● WORK INSTRUCTION: When you reach the line containing "Open the All Users tile" in the records below, set it down exactly, together with every later line through the end, but not the pictures.

● Stored data:
________
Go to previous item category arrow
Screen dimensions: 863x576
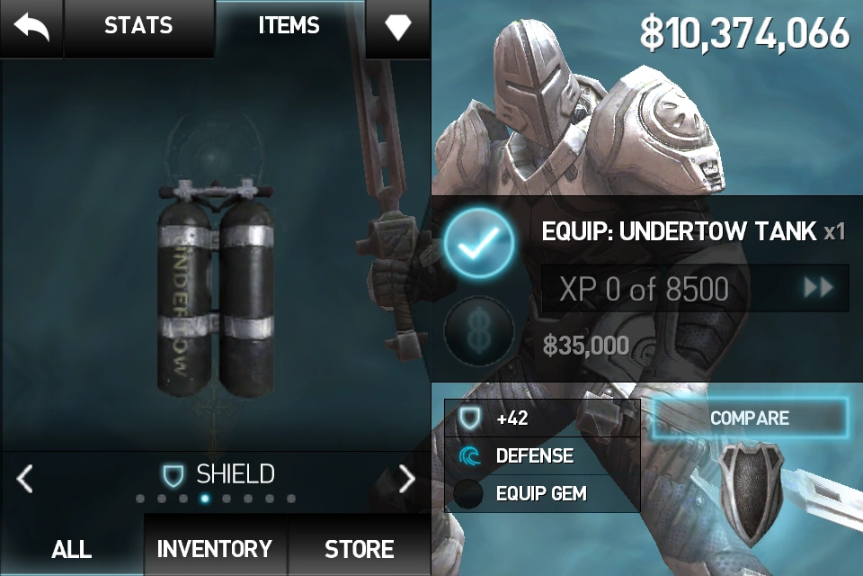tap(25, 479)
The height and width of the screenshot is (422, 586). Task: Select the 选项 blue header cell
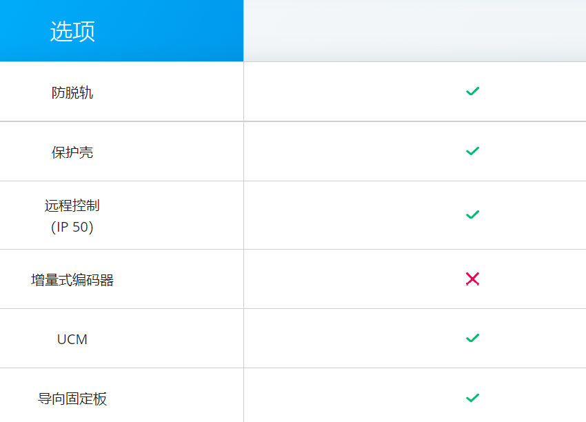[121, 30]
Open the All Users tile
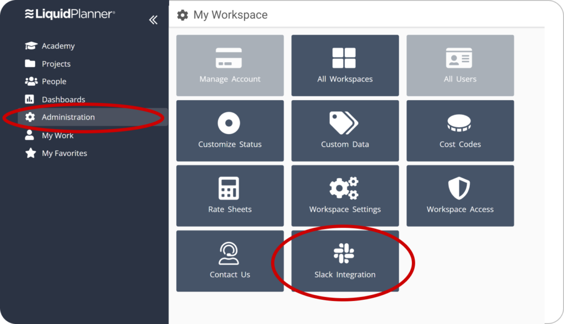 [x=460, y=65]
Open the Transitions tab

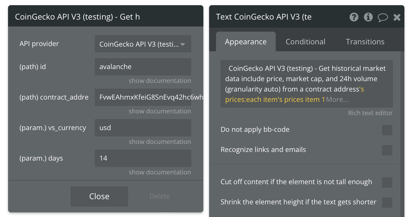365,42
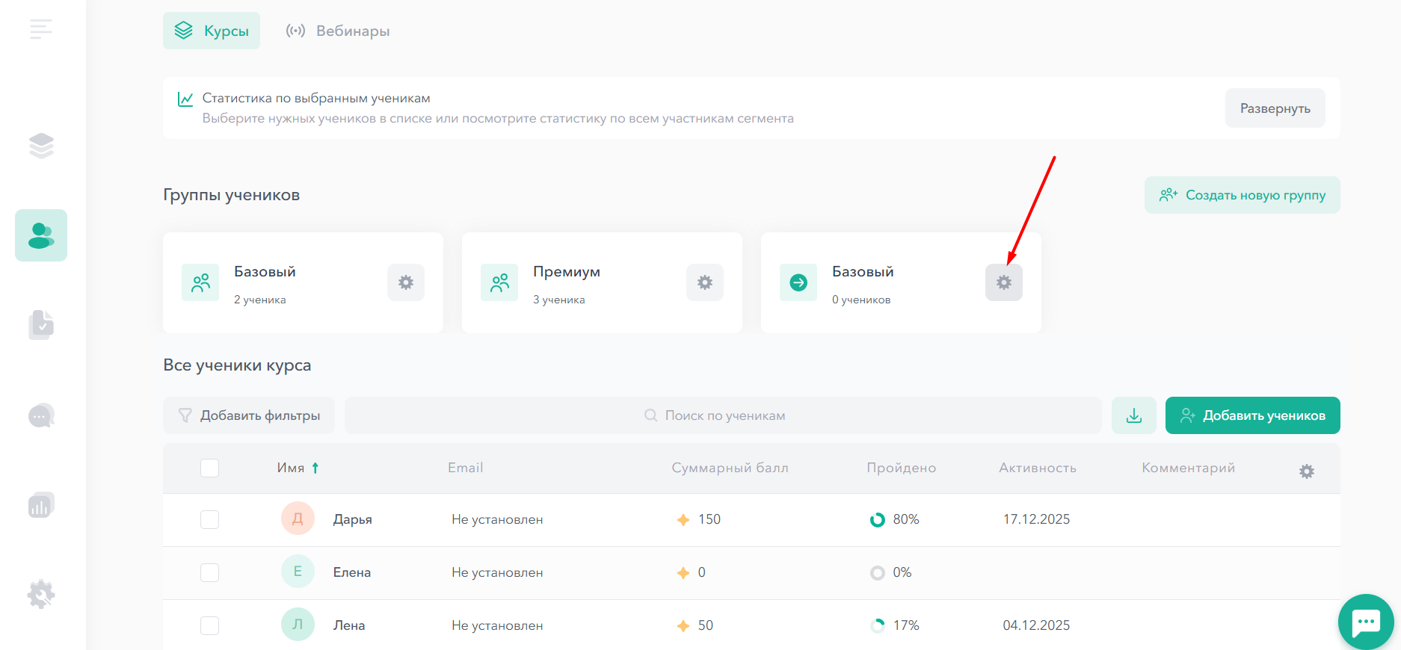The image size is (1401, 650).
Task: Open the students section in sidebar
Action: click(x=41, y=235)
________
● ANSWER SPACE:
Open the All Users tile
 [x=460, y=65]
Open the Transitions tab

365,42
The image size is (1401, 650).
Task: Open the students section in sidebar
Action: click(x=41, y=235)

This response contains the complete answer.